(Task goal):
Give the line with "Instruction: Open the Insert menu arrow" again, along with every line below it to the end of the records, word for word.

(Extracted records)

########

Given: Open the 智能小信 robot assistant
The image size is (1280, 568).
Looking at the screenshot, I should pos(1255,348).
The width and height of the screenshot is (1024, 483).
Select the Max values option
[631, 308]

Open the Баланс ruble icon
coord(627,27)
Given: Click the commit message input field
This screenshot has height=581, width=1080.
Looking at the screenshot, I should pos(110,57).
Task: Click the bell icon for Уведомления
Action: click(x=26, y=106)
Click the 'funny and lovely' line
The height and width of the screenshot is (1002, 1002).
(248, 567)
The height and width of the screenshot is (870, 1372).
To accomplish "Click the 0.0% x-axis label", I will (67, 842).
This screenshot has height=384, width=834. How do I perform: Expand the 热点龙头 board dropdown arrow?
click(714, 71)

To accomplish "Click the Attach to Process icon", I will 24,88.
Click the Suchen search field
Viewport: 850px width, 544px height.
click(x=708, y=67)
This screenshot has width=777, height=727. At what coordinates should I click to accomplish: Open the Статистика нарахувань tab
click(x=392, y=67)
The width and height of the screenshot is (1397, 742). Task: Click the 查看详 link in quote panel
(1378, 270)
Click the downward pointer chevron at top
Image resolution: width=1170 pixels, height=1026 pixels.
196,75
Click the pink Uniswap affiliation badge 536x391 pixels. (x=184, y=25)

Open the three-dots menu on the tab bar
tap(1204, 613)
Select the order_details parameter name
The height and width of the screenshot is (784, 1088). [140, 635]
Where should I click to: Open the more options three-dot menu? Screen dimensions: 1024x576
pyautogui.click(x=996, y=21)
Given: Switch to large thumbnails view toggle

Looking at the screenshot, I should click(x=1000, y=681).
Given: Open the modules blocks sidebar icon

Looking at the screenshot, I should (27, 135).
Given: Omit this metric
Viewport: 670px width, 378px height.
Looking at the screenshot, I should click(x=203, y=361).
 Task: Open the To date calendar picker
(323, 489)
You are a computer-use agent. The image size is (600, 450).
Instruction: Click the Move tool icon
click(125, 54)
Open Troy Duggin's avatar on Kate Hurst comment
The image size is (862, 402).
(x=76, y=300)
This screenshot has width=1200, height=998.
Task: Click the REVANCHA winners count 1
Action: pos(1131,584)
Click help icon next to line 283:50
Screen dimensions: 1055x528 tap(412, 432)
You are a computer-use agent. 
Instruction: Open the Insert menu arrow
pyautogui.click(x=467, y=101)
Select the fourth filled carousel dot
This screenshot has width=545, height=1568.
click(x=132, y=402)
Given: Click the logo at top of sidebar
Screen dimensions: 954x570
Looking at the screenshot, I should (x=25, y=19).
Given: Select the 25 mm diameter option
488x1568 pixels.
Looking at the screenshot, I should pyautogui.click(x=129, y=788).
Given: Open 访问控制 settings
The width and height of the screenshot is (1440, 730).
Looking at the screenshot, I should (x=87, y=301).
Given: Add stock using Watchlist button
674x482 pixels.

########

(Answer to this task):
Instruction: Open the Insert menu arrow
pyautogui.click(x=467, y=101)
Select the fourth filled carousel dot
This screenshot has width=545, height=1568.
click(x=132, y=402)
Given: Click the logo at top of sidebar
Screen dimensions: 954x570
Looking at the screenshot, I should (x=25, y=19).
Given: Select the 25 mm diameter option
488x1568 pixels.
Looking at the screenshot, I should pyautogui.click(x=129, y=788).
Given: Open 访问控制 settings
The width and height of the screenshot is (1440, 730).
Looking at the screenshot, I should (x=87, y=301).
Given: Add stock using Watchlist button
674x482 pixels.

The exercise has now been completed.